Major version upgrade can be performed similarly to the minor version upgrade, except you have to keep in mind that MySQL/MariaDB only supports major upgrade from the previous version. If you are on MariaDB 10.0 and would like to upgrade to 10.2, you have to upgrade to MariaDB 10.1 first, followed by another upgrade step to MariaDB 10.2.

Take note on the configuration changes being introduced and deprecated between major versions.

Failover

In Galera, all nodes are masters and hold the same role. With ProxySQL in the picture, connections that pass through this gateway will be failed over automatically as long as there is a primary component running for Galera Cluster (that is, a majority of nodes are up). The application won't notice any difference if one database node goes down because ProxySQL will simply redirect the connections to the other available nodes.

If the application connects directly to the MariaDB bypassing ProxySQL, failover has to be performed on the application-side by pointing to the next available node, provided the database node meets the following conditions:

  • Status wsrep_local_state_comment is Synced (The state "Desynced/Donor" is also possible, only if wsrep_sst_method is xtrabackup, xtrabackup-v2 or mariabackup).
  • Status wsrep_cluster_status is Primary.

In Galera, an available node doesn't mean it's healthy until the above status are verified.

What is asked
1. According to the Galera excerpt, what must the wsrep_cluster_status status be for a node to serve as the next failover target?
2. Write out the passage of the Galera excerpt starting at "If the application" and ending at "status are verified.".

Source excerpt
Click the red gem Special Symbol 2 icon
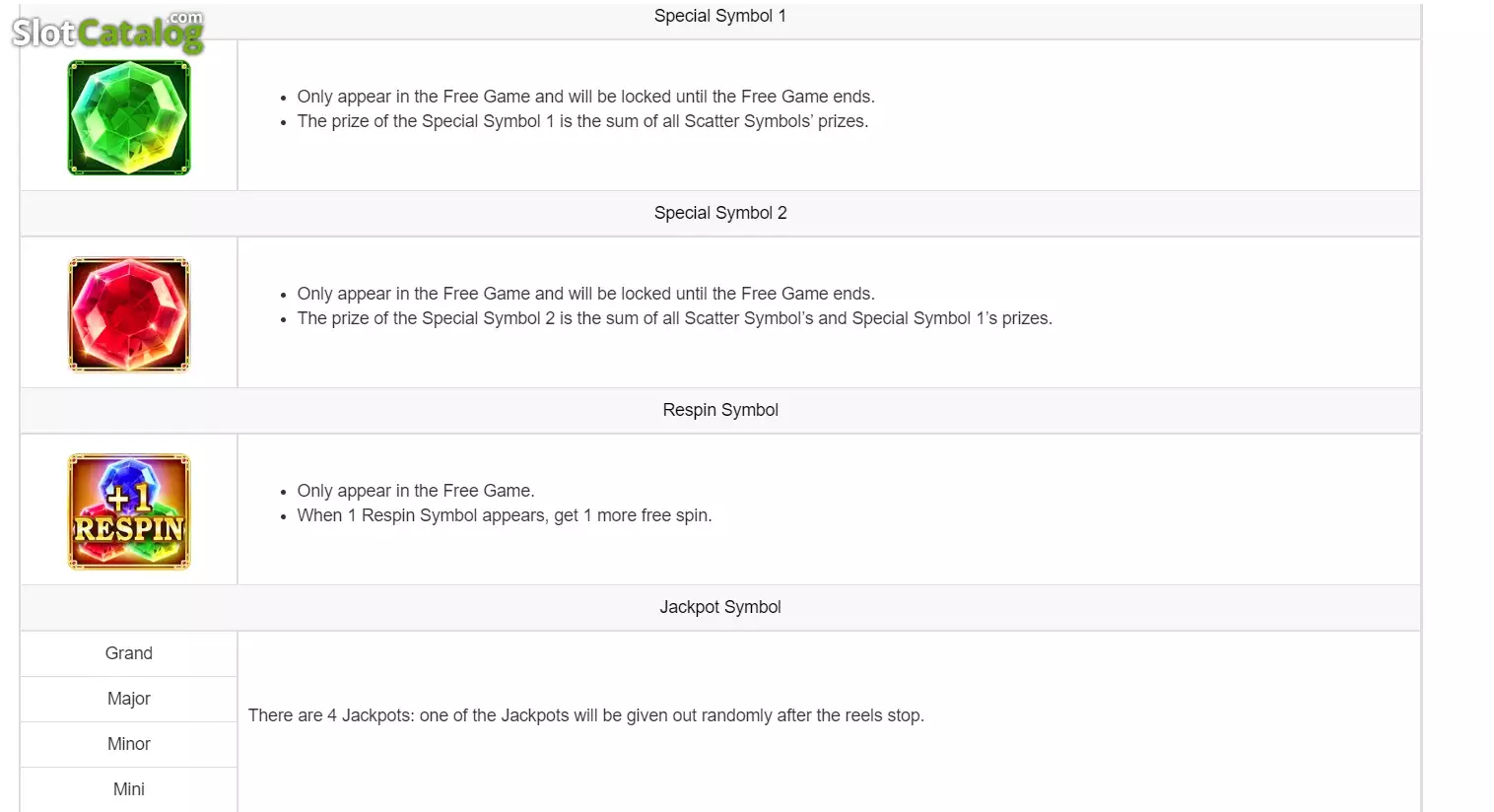Screen dimensions: 1494x812 129,314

The replies
1. It must be Primary.

2.
If the application connects directly to the MariaDB bypassing ProxySQL, failover has to be performed on the application-side by pointing to the next available node, provided the database node meets the following conditions:

  • Status wsrep_local_state_comment is Synced (The state "Desynced/Donor" is also possible, only if wsrep_sst_method is xtrabackup, xtrabackup-v2 or mariabackup).
  • Status wsrep_cluster_status is Primary.

In Galera, an available node doesn't mean it's healthy until the above status are verified.